Mortgage recording tax is only paid on real property, like a condo or townhouse so co-op owners have no need for a CEMA. This type of loan is therefore unavailable to co-op buyers.
In NYC, the mortgage recording tax rate is 1.8 percent for mortgages under $500,000 (and 2.915 percent for those over $500,000), so with a CEMA, in the example above, you would pay a tax of $1,800 instead of $3,600.
"We do it every time we can," says Melissa Cohn, executive mortgage banker at William Raveis Mortgage. "The mortgage recording tax in New York is expensive, and you want to do everything you can not to pay it again," she says.
A CEMA loan does come with its own expenses. If you refinance with your current lender, the process is easier because there's no need to get approval for reassigning the loan. However, if you switch banks, your first lender has to approve assigning your mortgage to the new one, and for this, there can be fees. You’ll need to figure out if it's worth it to incur the additional expense.
Banks may charge anywhere from $500 to $1,000, or a percentage of the loan amount, Cohn says.
"It's at the discretion of the bank, so the CEMA makes sense when the cost of doing it is significantly less than the cost of paying the mortgage recording tax," she says.
There may be other complications if you're refinancing from one bank to another. Some banks will not provide CEMA loans when refinancing with an outside bank, Cohn says. CEMAs can also take a long time to be approved—from six weeks to six months. Another potential issue might arise if the chain of title—the sequential list of owners of a property—is broken.
"You can't ensure that the bank that holds the mortgage has retained all the copies and proper forms," she says. "Far too often we don't get them—documents get lost, and without a complete, unbroken chain, you can't do a CEMA."
The other type of CEMA, a purchase CEMA, or "splitter," involves consolidating two or more loans into one as part of a sale. If you are selling a place but are still paying off your mortgage, you can transfer it to a buyer who needs financing. In a situation like this, the buyer will only have to pay the mortgage recording tax on the new mortgage amount, minus the remaining loan balance being taken on from the seller. As a seller you save money on your transfer taxes, paying taxes on the sales price of the home, minus the remaining mortgage debt that is being transferred to the buyer.

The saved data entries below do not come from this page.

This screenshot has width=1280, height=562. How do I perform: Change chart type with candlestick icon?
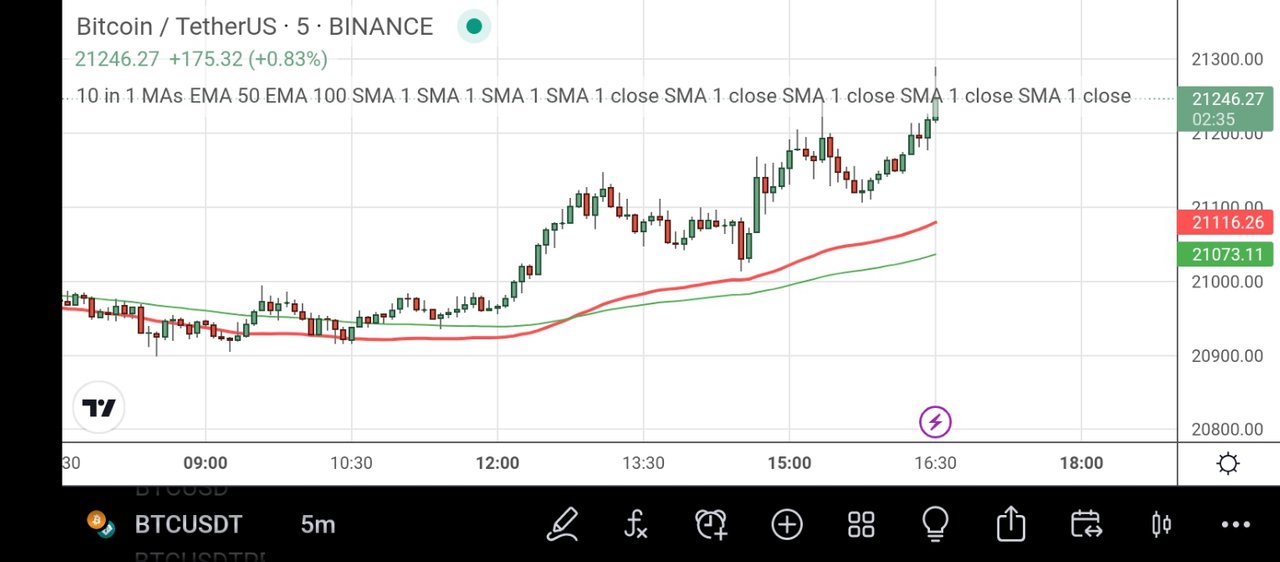[1161, 524]
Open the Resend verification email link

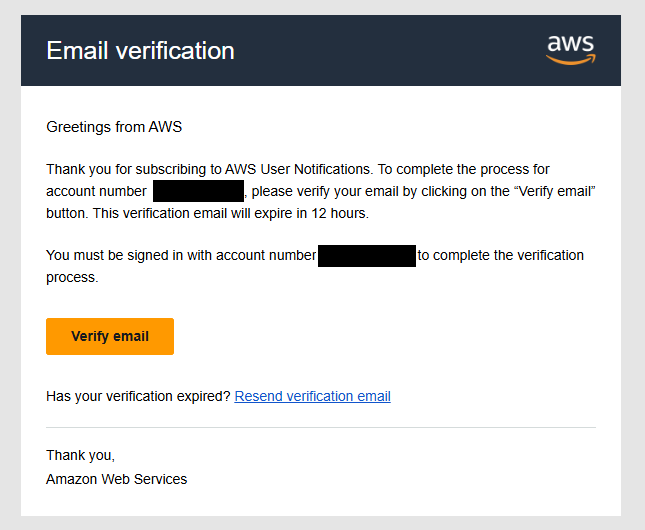pyautogui.click(x=312, y=396)
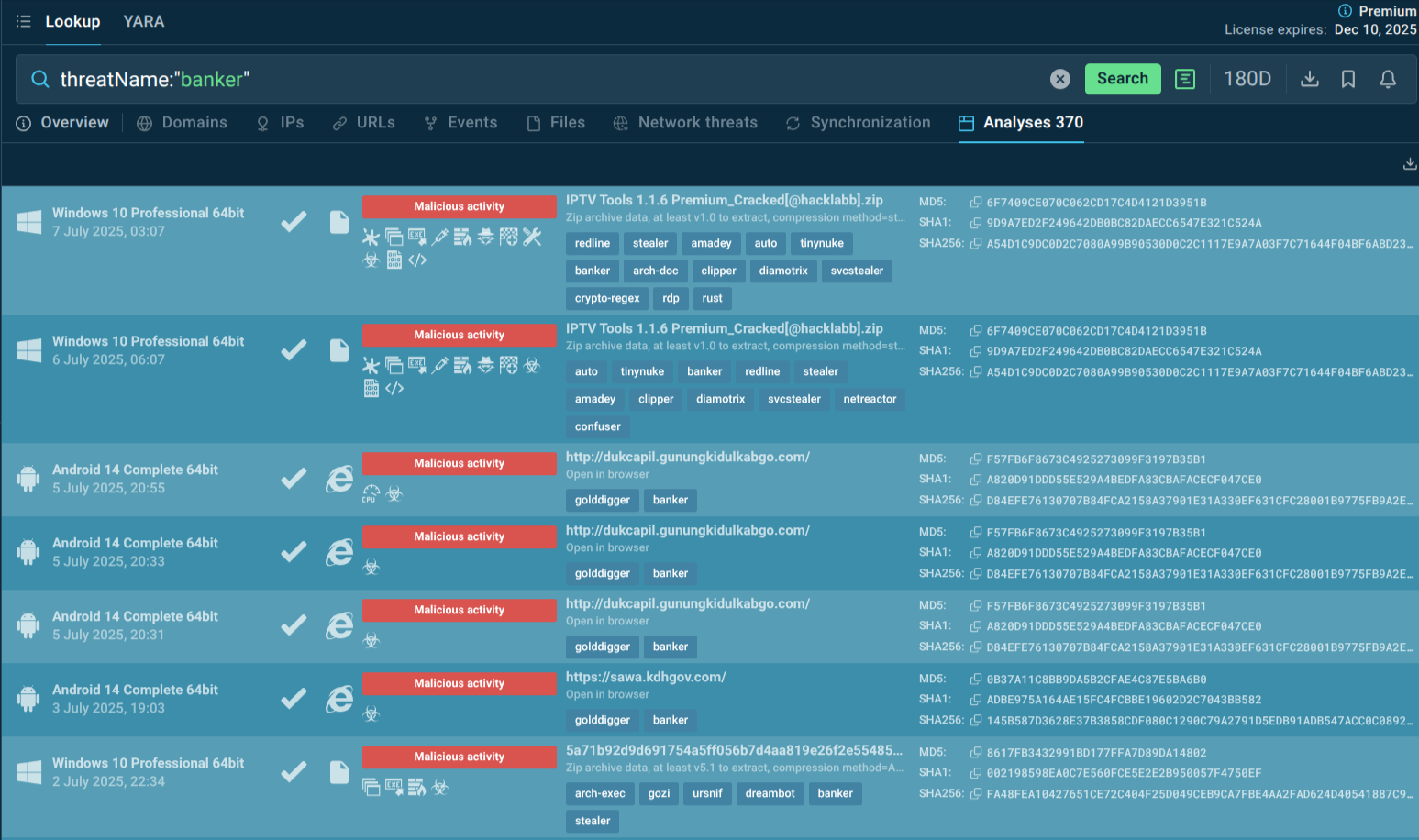Screen dimensions: 1419x840
Task: Copy SHA256 hash of the sawa.kdhgov.com analysis
Action: (x=976, y=721)
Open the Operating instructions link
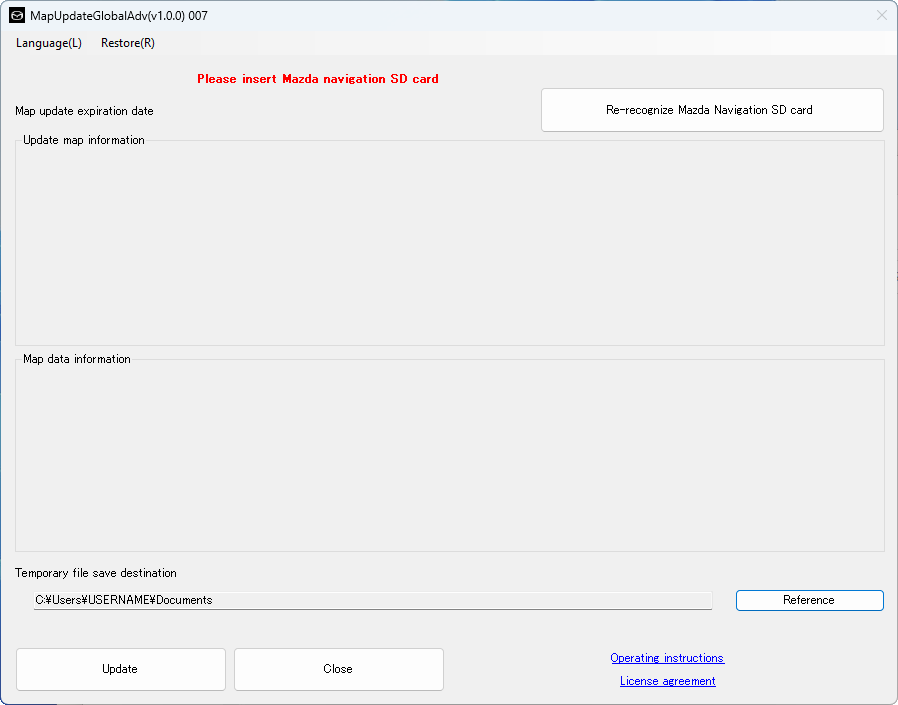The width and height of the screenshot is (898, 705). [667, 658]
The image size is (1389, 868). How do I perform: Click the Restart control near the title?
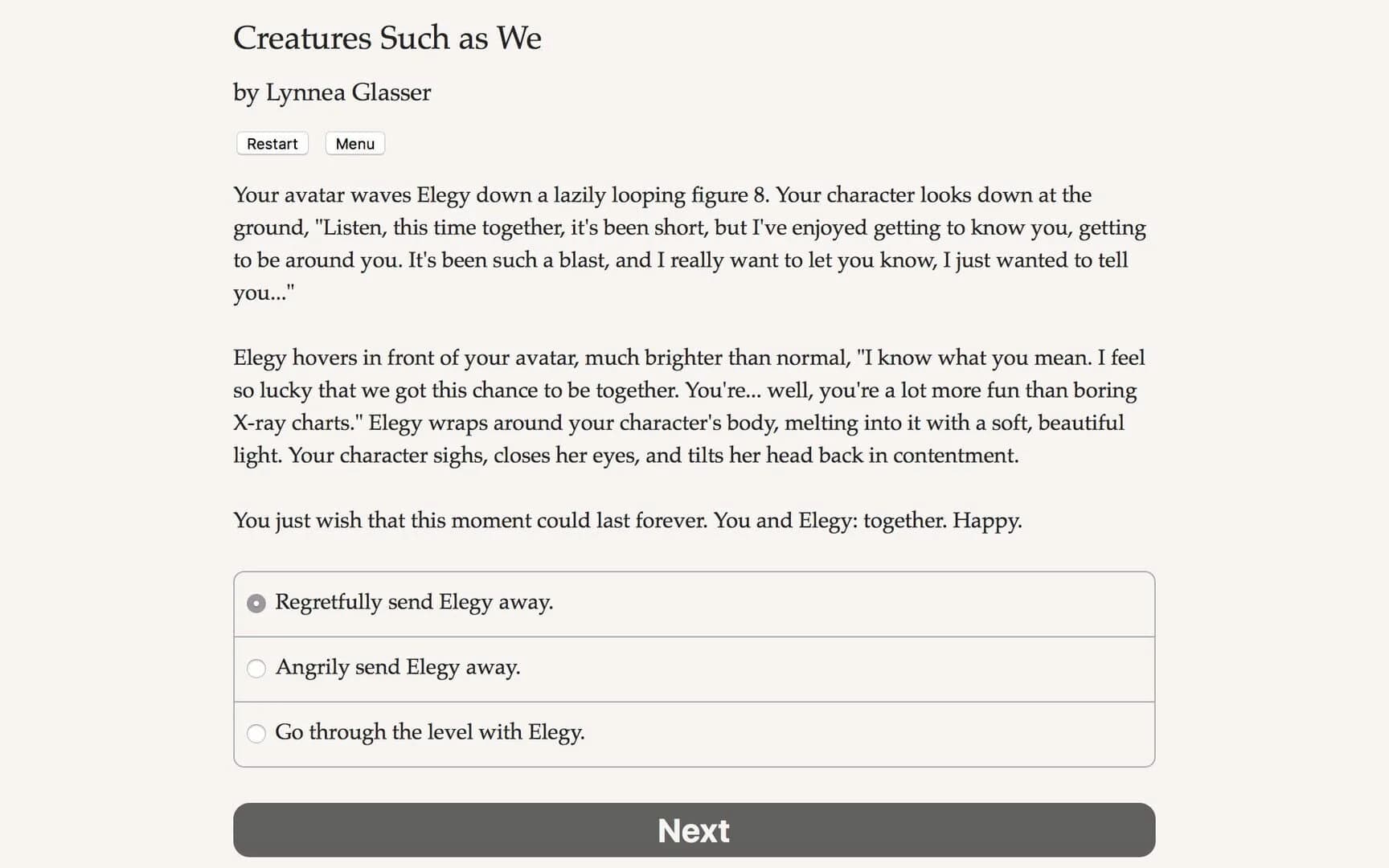[272, 143]
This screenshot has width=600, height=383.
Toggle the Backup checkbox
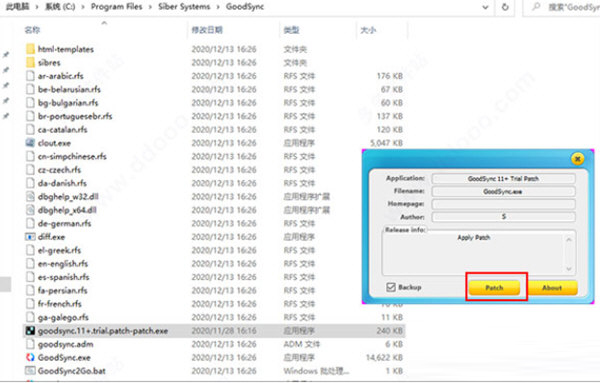click(x=391, y=287)
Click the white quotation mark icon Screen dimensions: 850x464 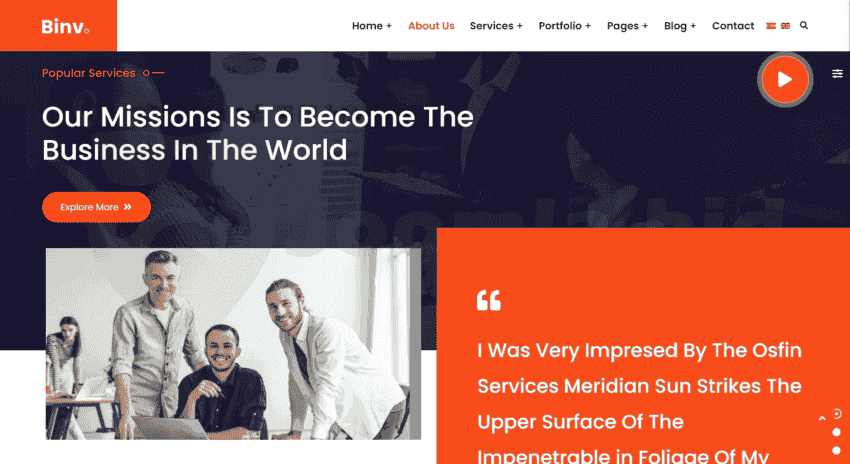tap(488, 300)
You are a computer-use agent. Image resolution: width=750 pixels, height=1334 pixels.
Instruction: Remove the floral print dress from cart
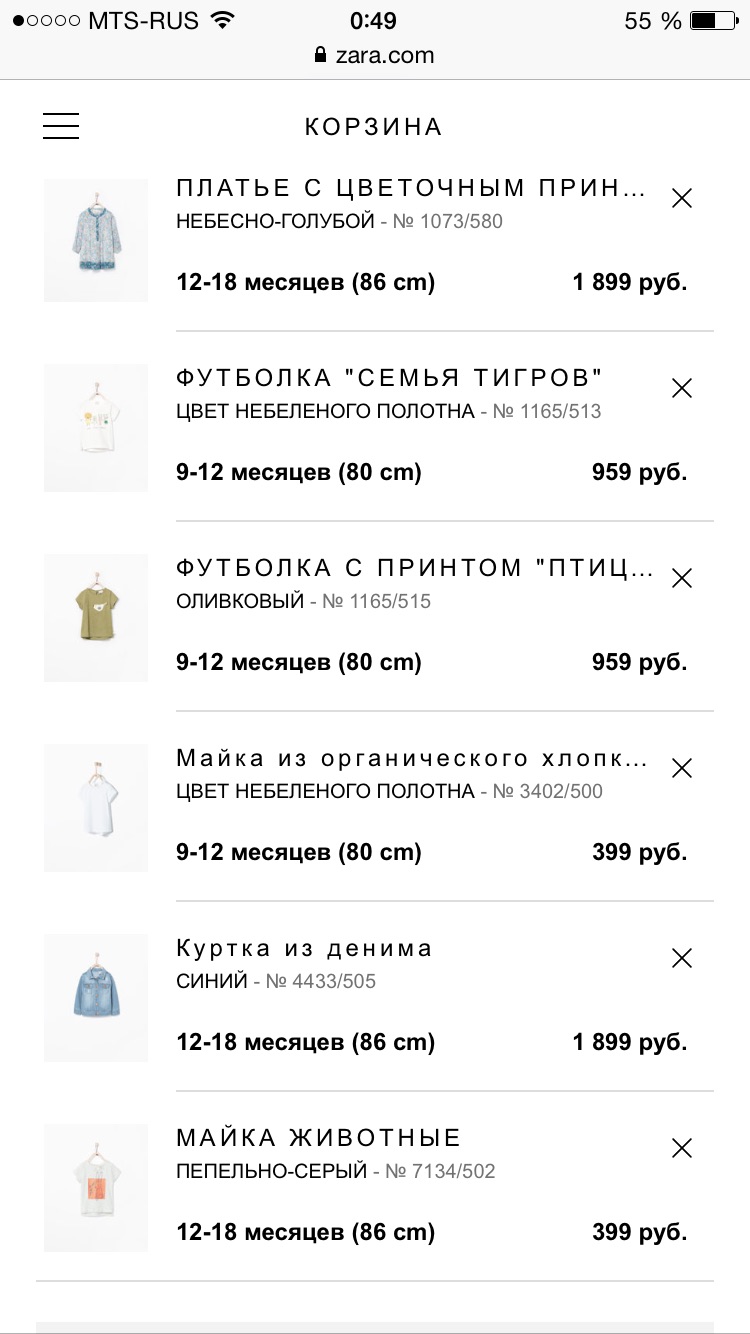tap(682, 198)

A purchase CEMA, or mortgage assignment, is different from a mortgage assumption. An assignment allows you to take on someone else's mortgage but negotiate your own rate and terms, and a mortgage assumption is where you take on a mortgage exactly as it was for the original borrower, with the same rate and terms.
These loans aren’t common. “The purchaser takes on the seller's current obligation, but the seller is technically still liable on that note," Lopez says. "At some point, a bank technically could come and collect on that note. It's very rare that two banks agree to do a purchase CEMA."
Purchase CEMAs may become more common in the future if interest rates start to climb, Lopez says: "If we got to a point where there is a 12 percent rate on mortgages, and sellers have a 3.75 percent rate, we could see an uprise as the savings outweighs the potential risk.